C-terminal-tagged Brdt severely interferes with spermatogenic cell differentiation. (A) The degree of the contribution of AT1 Brdt^+/tag ES cells (129) to embryogenesis was evaluated by coat colour (left panel) and more specifically to testis formation by genome type-specific PCR on testis DNA thanks to the strain-specific polymorphism of the D2Mit94 locus (middle lower panel). Chimeric mice testes were grouped into three classes according to the PCR-based estimation of their level of chimerism and their respective weights were plotted as a function of postnatal age (right panel).

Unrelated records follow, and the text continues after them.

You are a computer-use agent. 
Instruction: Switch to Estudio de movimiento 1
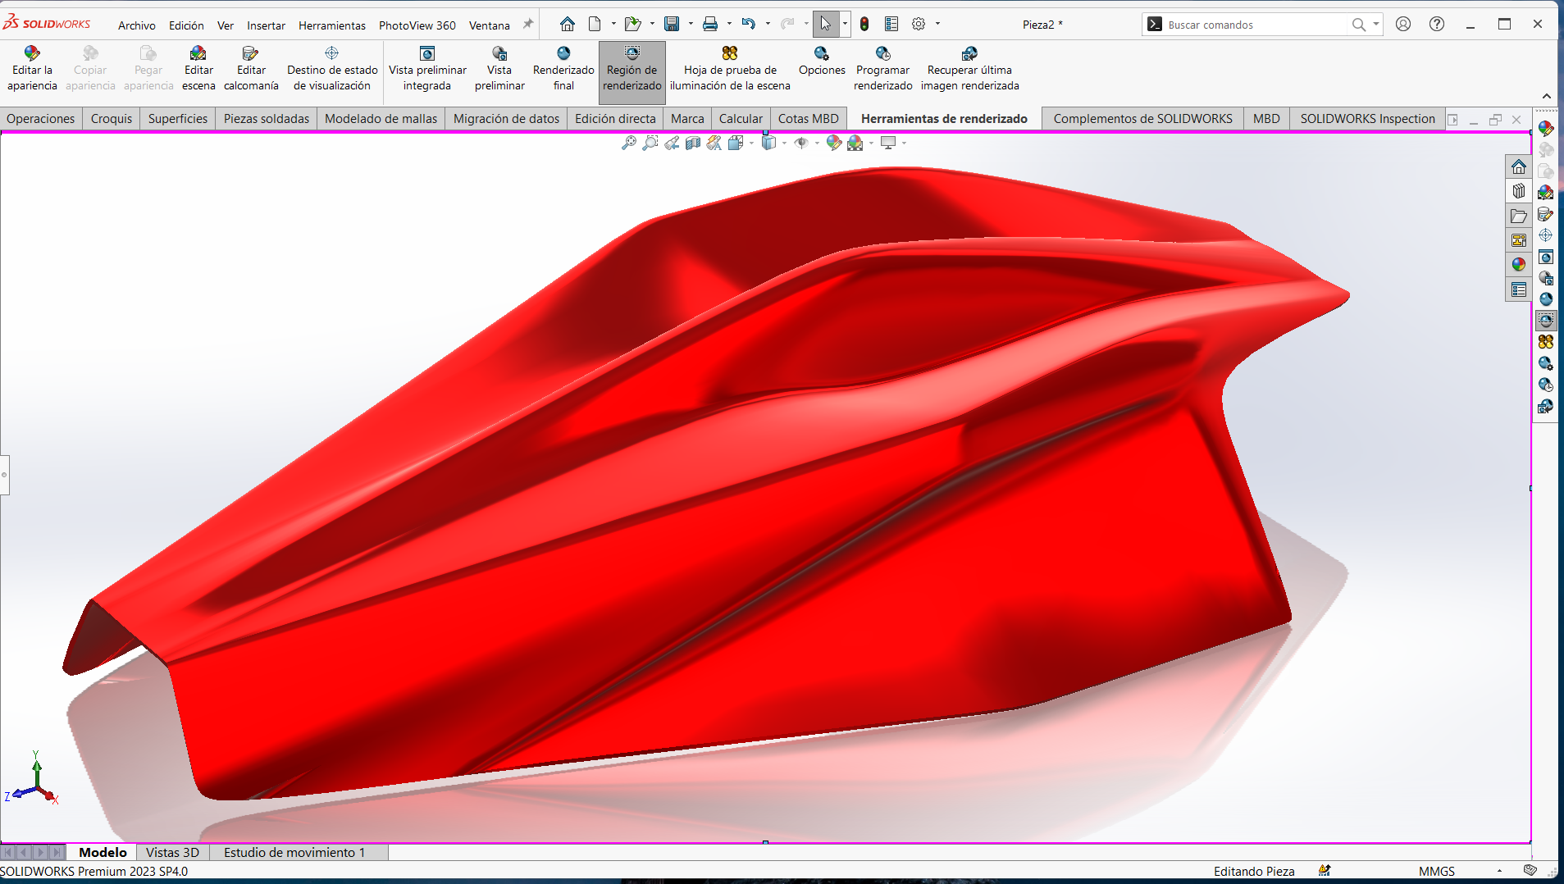tap(294, 853)
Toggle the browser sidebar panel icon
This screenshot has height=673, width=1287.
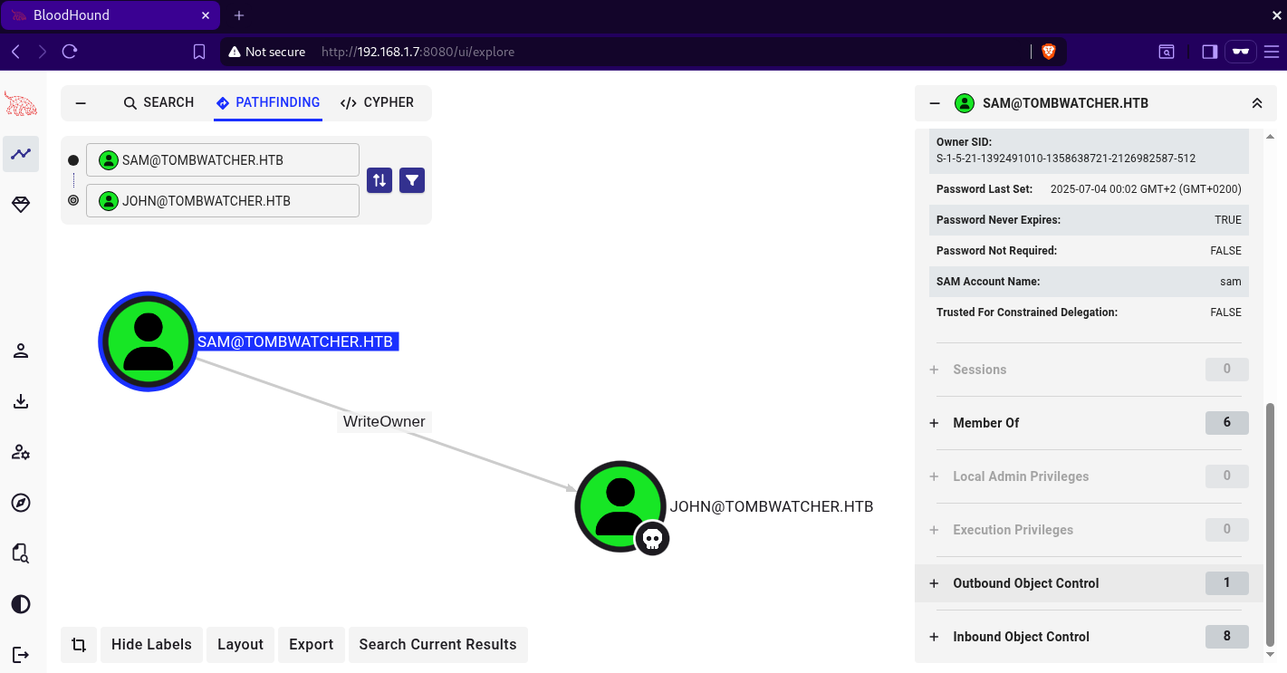pyautogui.click(x=1209, y=52)
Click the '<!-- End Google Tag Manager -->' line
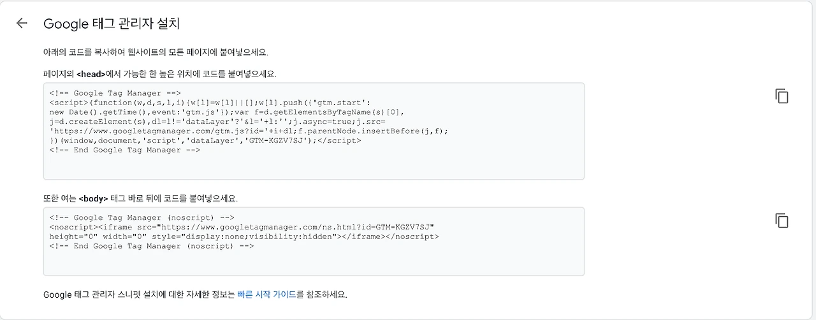Screen dimensions: 816x320 coord(125,150)
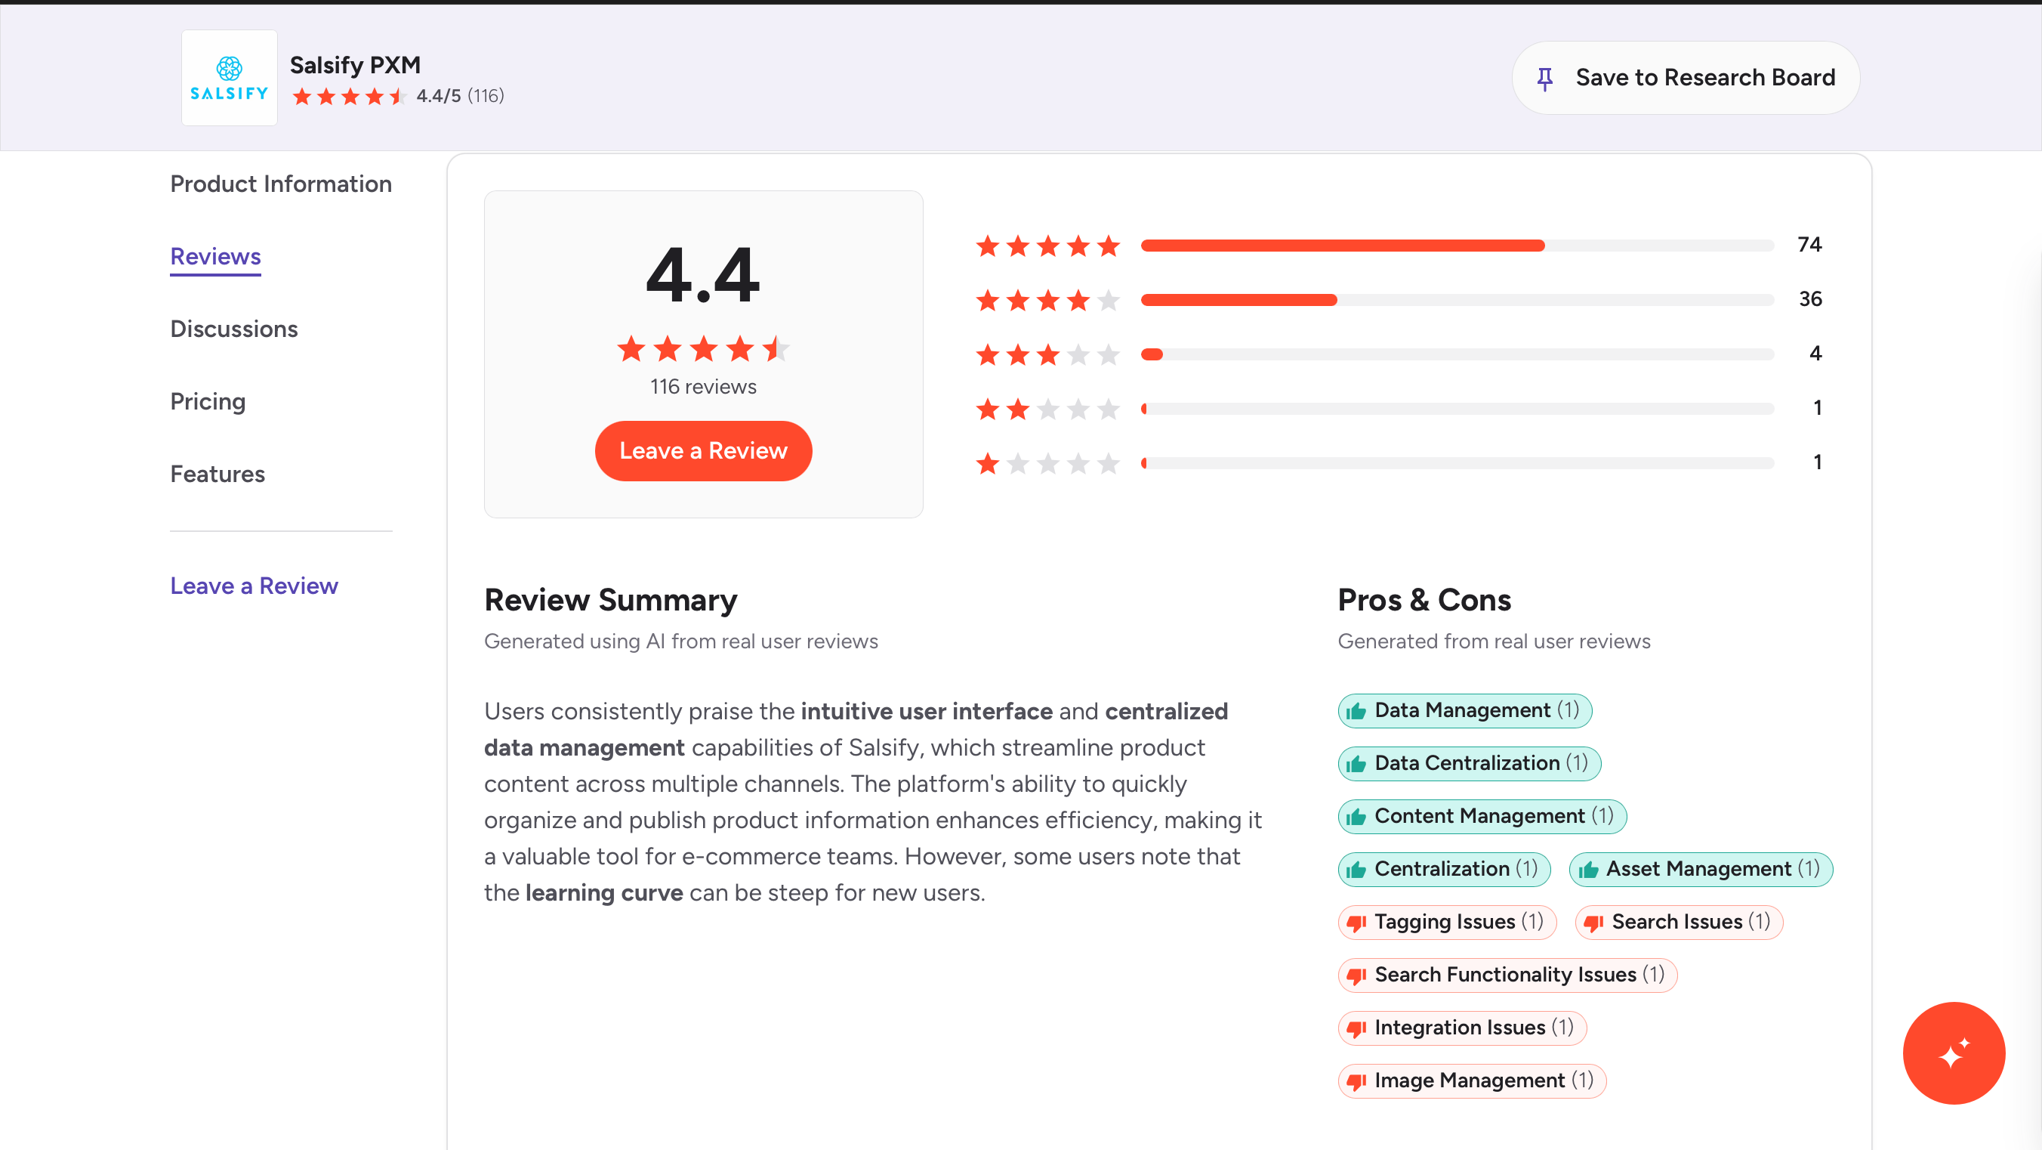This screenshot has width=2042, height=1150.
Task: Click the orange Leave a Review button
Action: pyautogui.click(x=703, y=450)
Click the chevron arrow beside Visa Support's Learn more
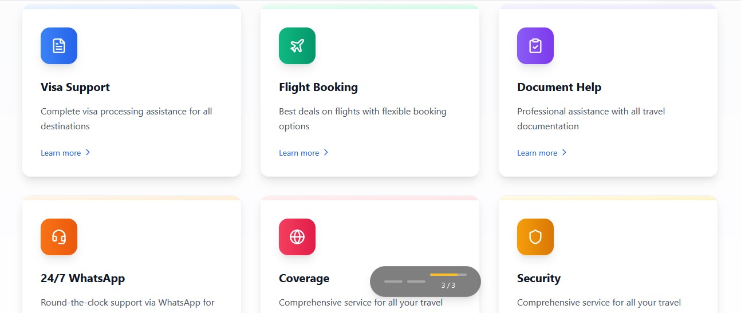This screenshot has height=313, width=741. point(88,153)
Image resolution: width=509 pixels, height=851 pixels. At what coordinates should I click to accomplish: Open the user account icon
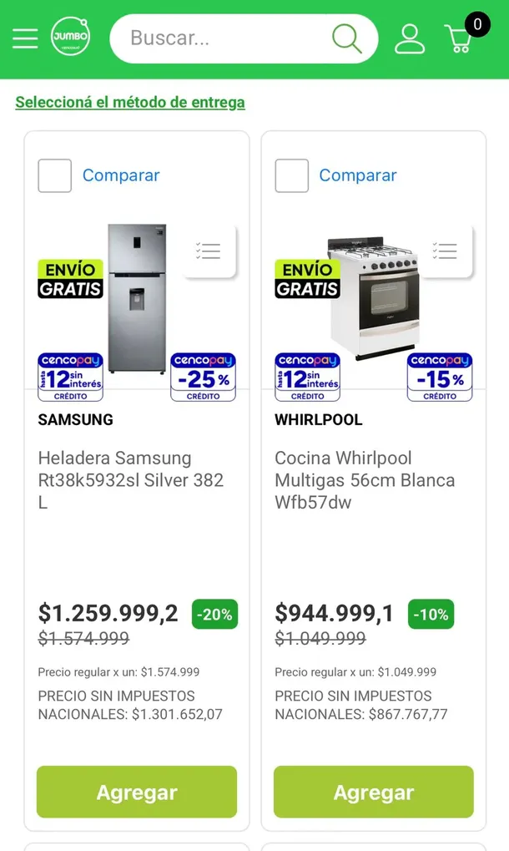pyautogui.click(x=410, y=38)
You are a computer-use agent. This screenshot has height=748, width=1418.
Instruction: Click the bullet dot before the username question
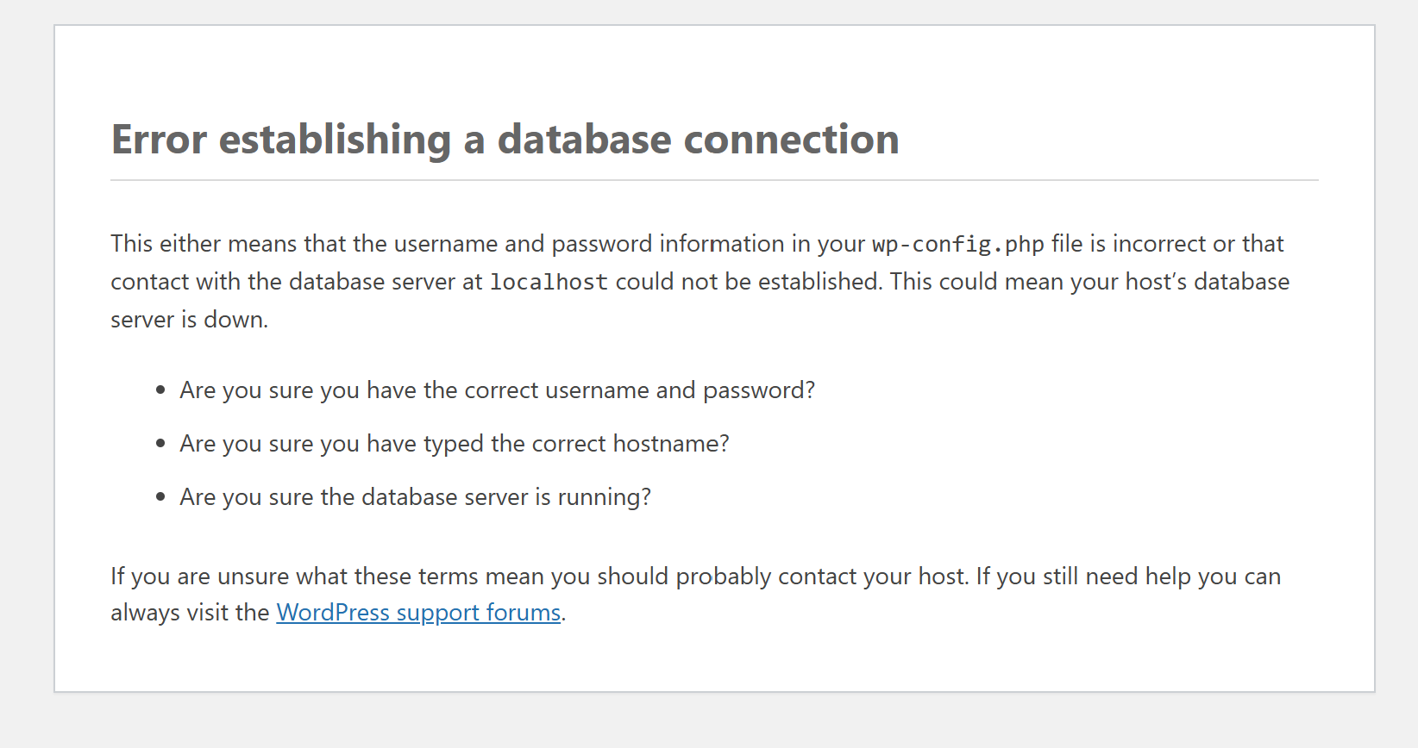(160, 390)
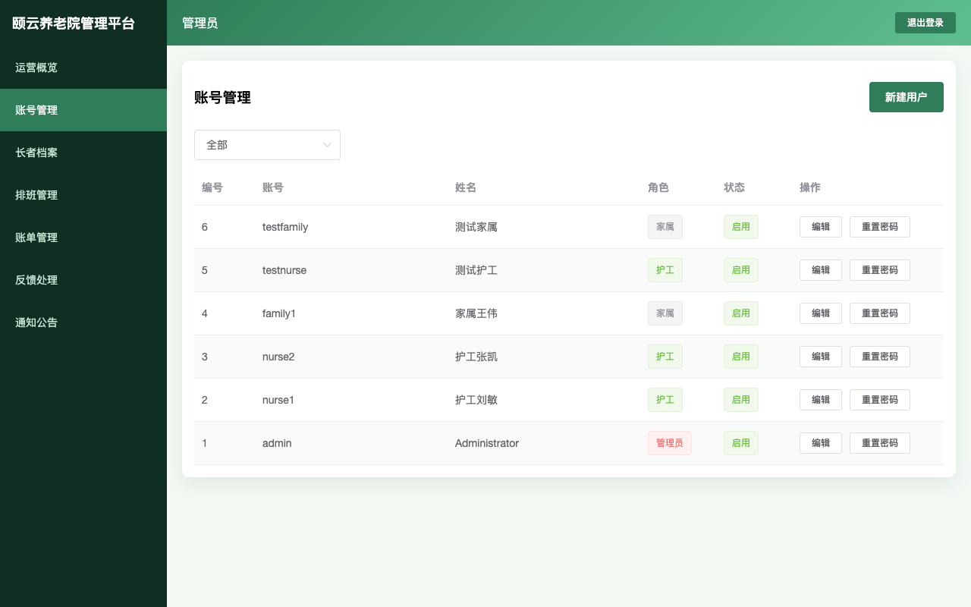This screenshot has height=607, width=971.
Task: Edit the testnurse account via 编辑
Action: click(x=820, y=270)
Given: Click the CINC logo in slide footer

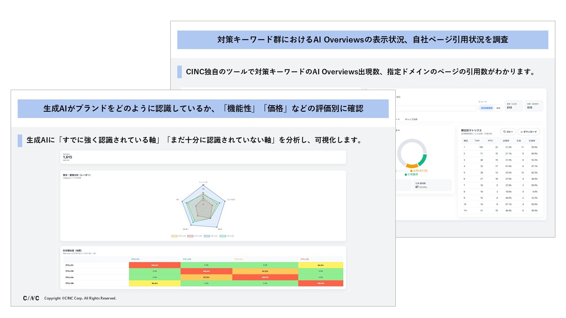Looking at the screenshot, I should [31, 299].
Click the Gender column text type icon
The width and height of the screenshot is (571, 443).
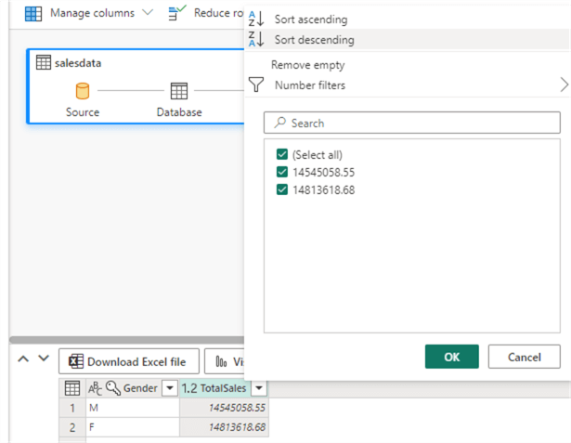pyautogui.click(x=94, y=388)
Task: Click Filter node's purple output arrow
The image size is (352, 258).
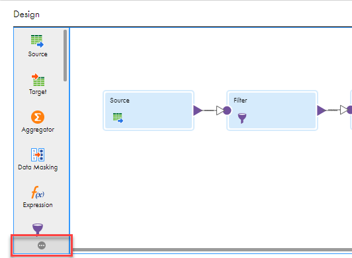Action: pyautogui.click(x=322, y=110)
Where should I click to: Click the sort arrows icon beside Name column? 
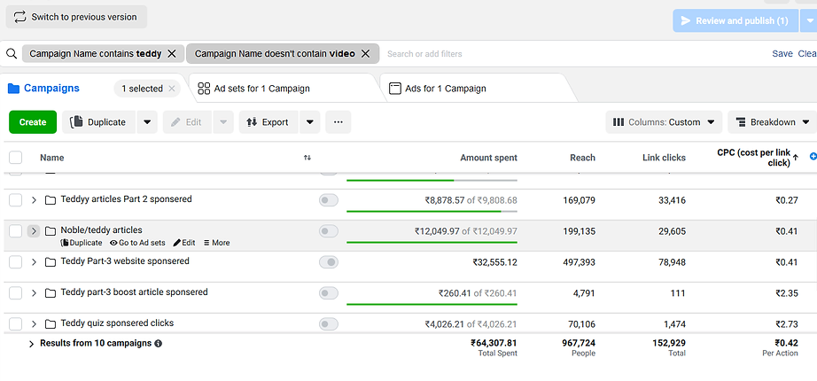pos(307,158)
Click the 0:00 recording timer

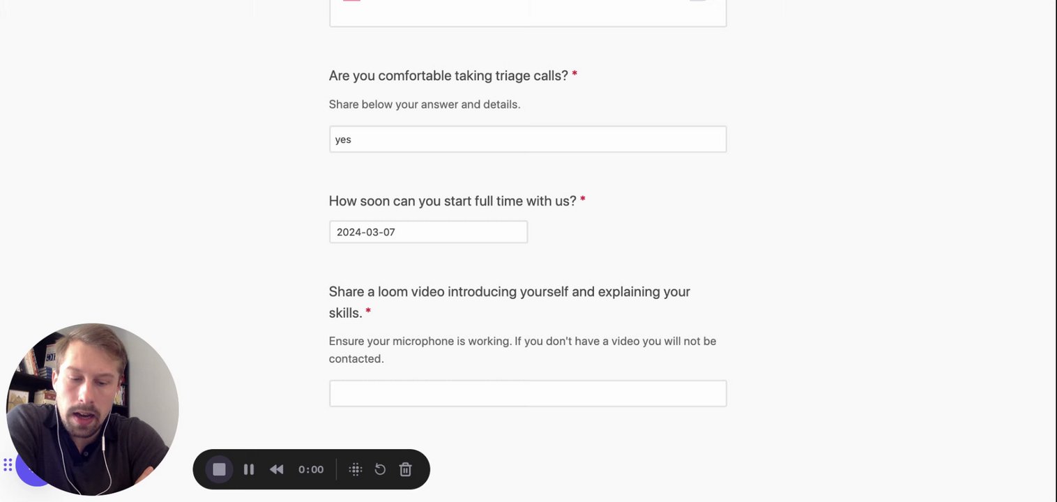311,469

Representative testes from 49-day-old mice belonging to the three indicated classes are shown on the middle upper panel. (B) Testes from the three classes of 14-day-old chimeric mice were fixed and stained by Hoechst (scale bars, 50 μm). (C) Tunel assay was carried out on age-matched wild-type or chimeric mouse testes harvested at 14 d.p.p. Scale bars, 50 μm. (D) HeLa cells were transfected with the indicated GFP-Brdt constructs. ΔC corresponds to GFP-Brdt deleted of its C-terminal region (Pivot-Pajot et al, 2003). FL and FL TAG correspond to the full-length GFP-Brdt without or with the C-terminal tag, respectively (using the same tag as in the knock-in approach). After immunoprecipitation using an anti-cyclin T1 (upper panels) or an anti-Cdk9 antibody (lower panels), the presence of co-immunoprecipitated GFP-Brdt was monitored using an anti-GFP antibody. The positions of the GFP-Brdt fusion proteins in the input and immunoprecipitated materials are indicated by red arrows. (E) Cos7 cells were transfected with the same constructs as above but the extracts were used to test Brdt H4 histone tail binding. Extracts from cells expressing the indicated constructs were divided into three and incubated with streptavidin beads or streptavidin beads coupled with biotinylated H4 or tetra-acetylated H4 peptides (indicated). Bound proteins were then revealed by an anti-GFP antibody. ∅ represents extracts used in the pull down from non-transfected cells. Figure source data can be found with the Supplementary data.

Figure 7

Post-meiotic functions of Brdt’s first bromodomain. (A) An immunofluorescence detection of TP2 and of Prm1 and Prm2 (B) as well as a co-detection of the histone TH2B (green) and of Prm1 (red) were performed; Scale bars, 5 μm. (C) A comparative observation by electronic microscopy (EM) of two representative elongating spermatids at the same stage (as evaluated by the percentage of coverage of the spermatids’ heads by the acrosome) from wild-type (+/+) and Brdt^ΔBD1/ΔBD1 mice is shown. Scale bars, 1 μm.